Many great things come from Canada: Alex Trebek, moose, basketball, IMAX, Erika Cervantes. However, Canadian Bacon is actually from the U.S. and, unlike regular bacon, is made from the pig’s back. So is Kevin Bacon!
Kevin Bacon plays a young trailer park resident who must join forces with his neighbors to battle enormous sand worms. One of their main tactics is to create diversions to safely get past the wriggly beasts. Clearly, a strip of bacon would have been far more effective in distracting gigantic, carnivorous worms. Everyone loves bacon.
The standard BLT is made up of five ingredients: 2 slices of bread, bacon, lettuce, tomato, and mayonnaise. It is one of the most popular sandwiches in both the US and UK. In 1963, sculptor Claes Oldenburg created a giant BLT sandwich sculpture, made from art supplies. A lacquered bust of Kevin Bacon MADE ENTIRELY OF BACON, was sold on eBay in 2010.

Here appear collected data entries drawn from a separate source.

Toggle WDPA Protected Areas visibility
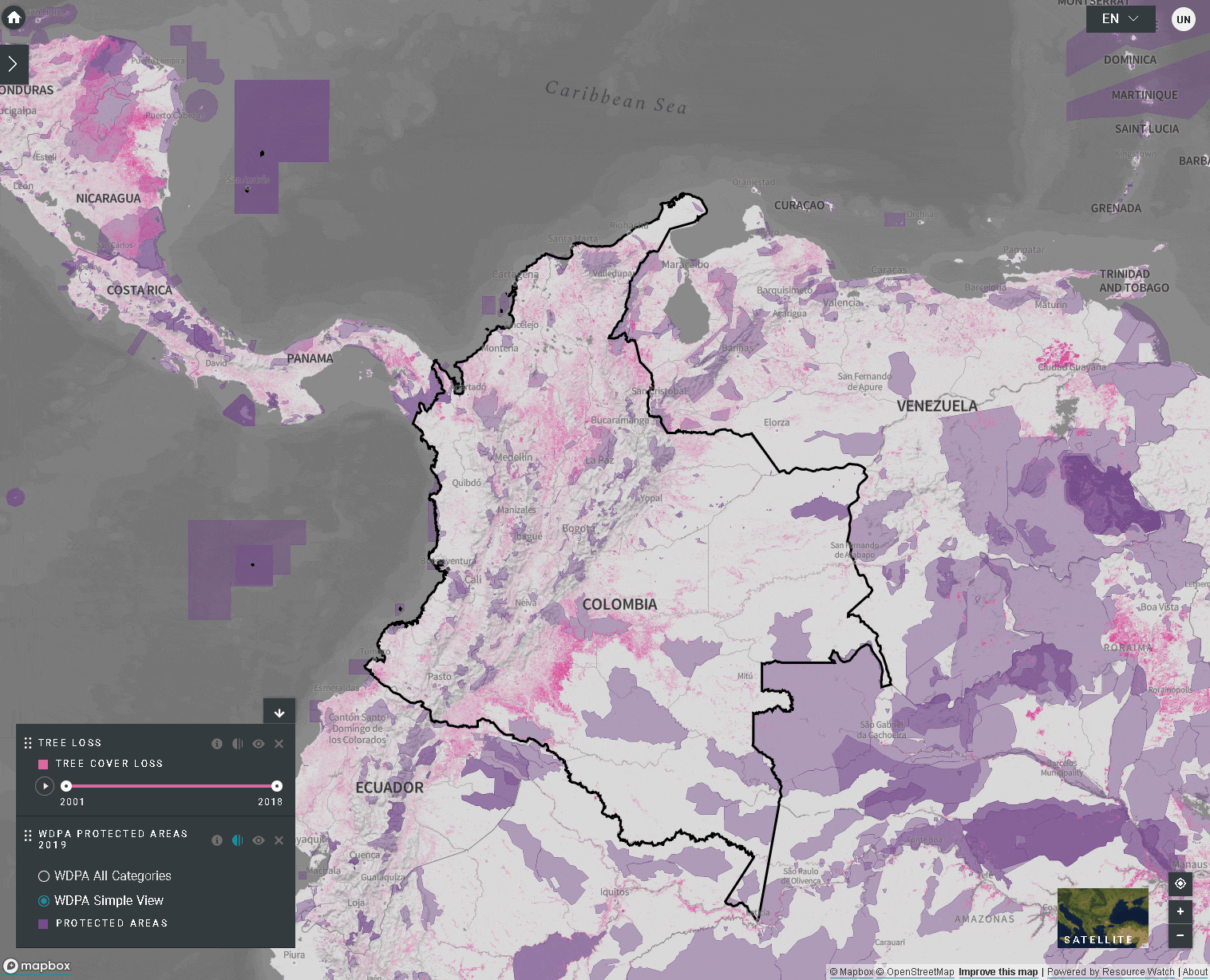Image resolution: width=1210 pixels, height=980 pixels. (259, 840)

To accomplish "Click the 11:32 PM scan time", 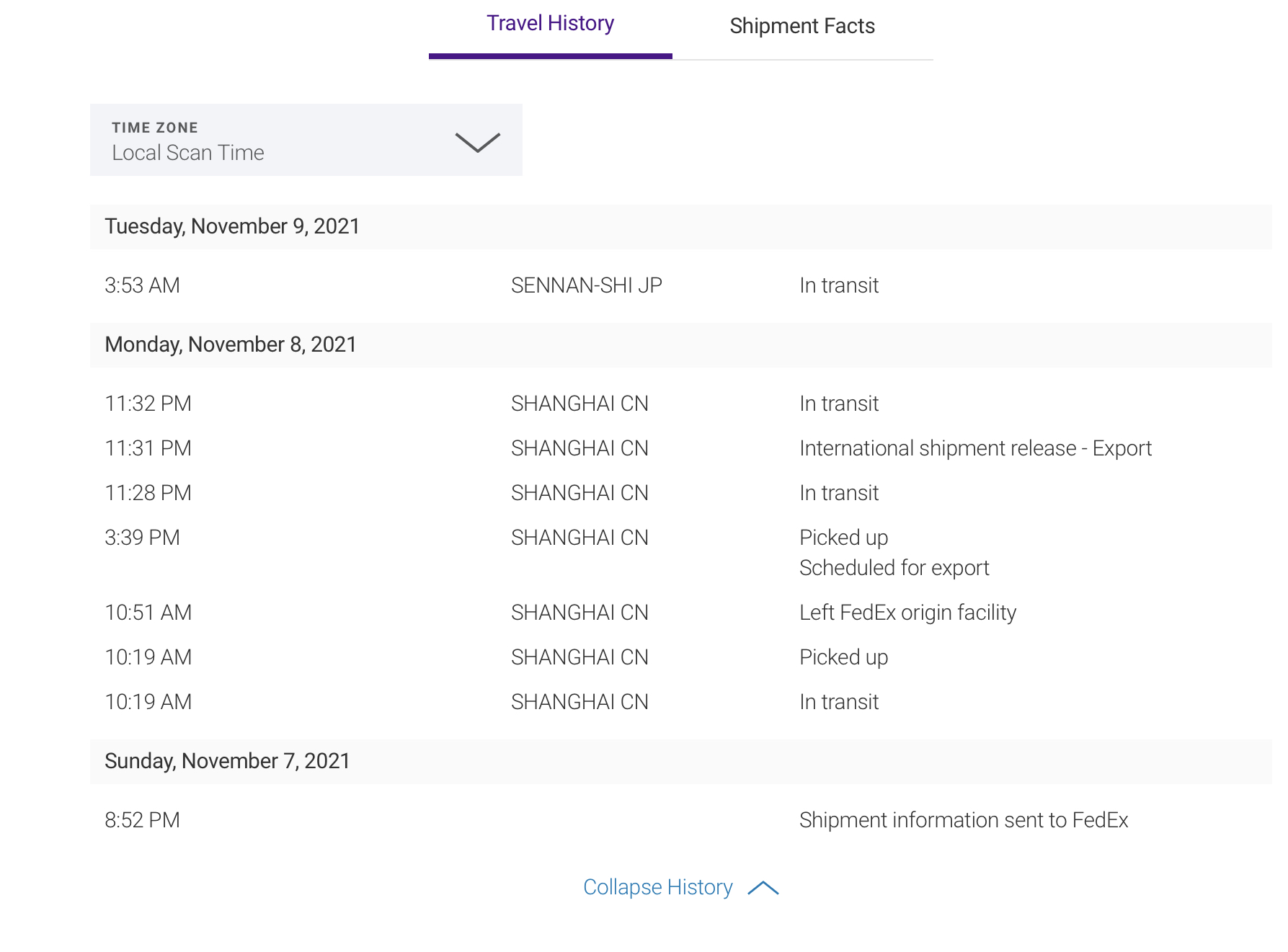I will pyautogui.click(x=148, y=404).
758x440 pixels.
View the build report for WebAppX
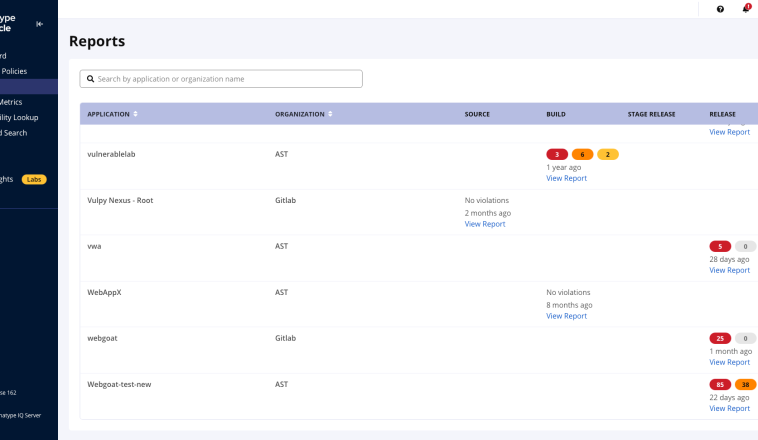[566, 316]
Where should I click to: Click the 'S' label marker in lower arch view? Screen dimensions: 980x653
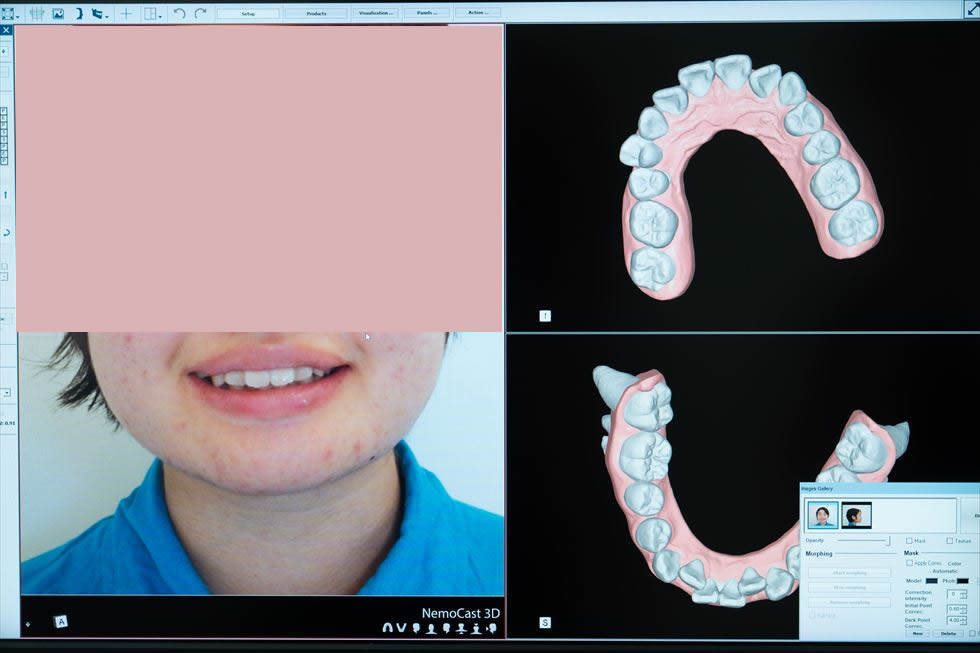[x=545, y=622]
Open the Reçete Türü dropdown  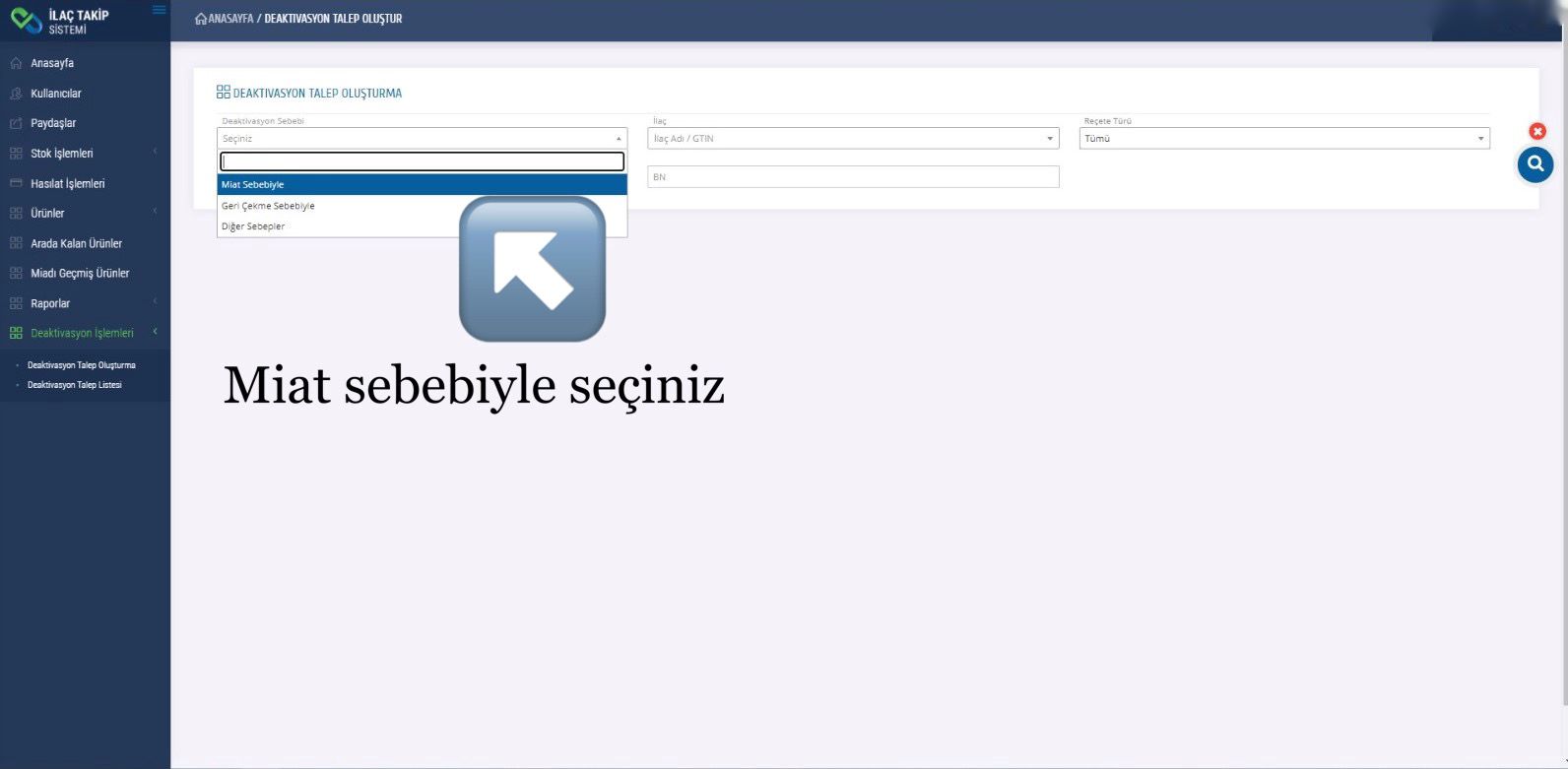[1283, 139]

Pure bacon bust > stupid fake sandwich.
Kevin Bacon plays a corrupt police detective embroiled in fraud and murder. His Little Bacon is even unnecessarily on display at one point! If the role of Det. Duquette had been played by a strip of bacon, everyone would’ve forgotten about the lies and violence, and sat down to enjoy a bite to eat. Bacon has six different types of umami, you know.
Bacon and Eggs
Bacon and Eggs, also known as a Sunday Breakfast in the South and a Lumberjack Breakfast in Canada, is one of the most ubiquitous breakfasts in the English-speaking world. Kevin Bacon is one of the most prolific actors in the English-speaking world. A “Bacon Index” score is bestowed on thespians to indicate the number of films separating them from Kevin Bacon. There is no “Bacon and Eggs Index.” Not such a big shot now, huh, Bacon and Eggs?
X-Men: First Class
Kevin Bacon plays Sebastian Shaw, the leader of the Hellfire Club, intent on triggering WWIII and conquering the globe for mutantkind. If a strip of bacon had been cast as Shaw, the Hellfire Club could have plied the Russkies with rendered bacon grease, which is delicious and has very little additional nutritional value. The now-fat Russians would be too sluggish and concerned with their ill-fitting uniforms to resist the devious plot. It’s the end of the world, as we know it. And we feel fine, because there’s bacon.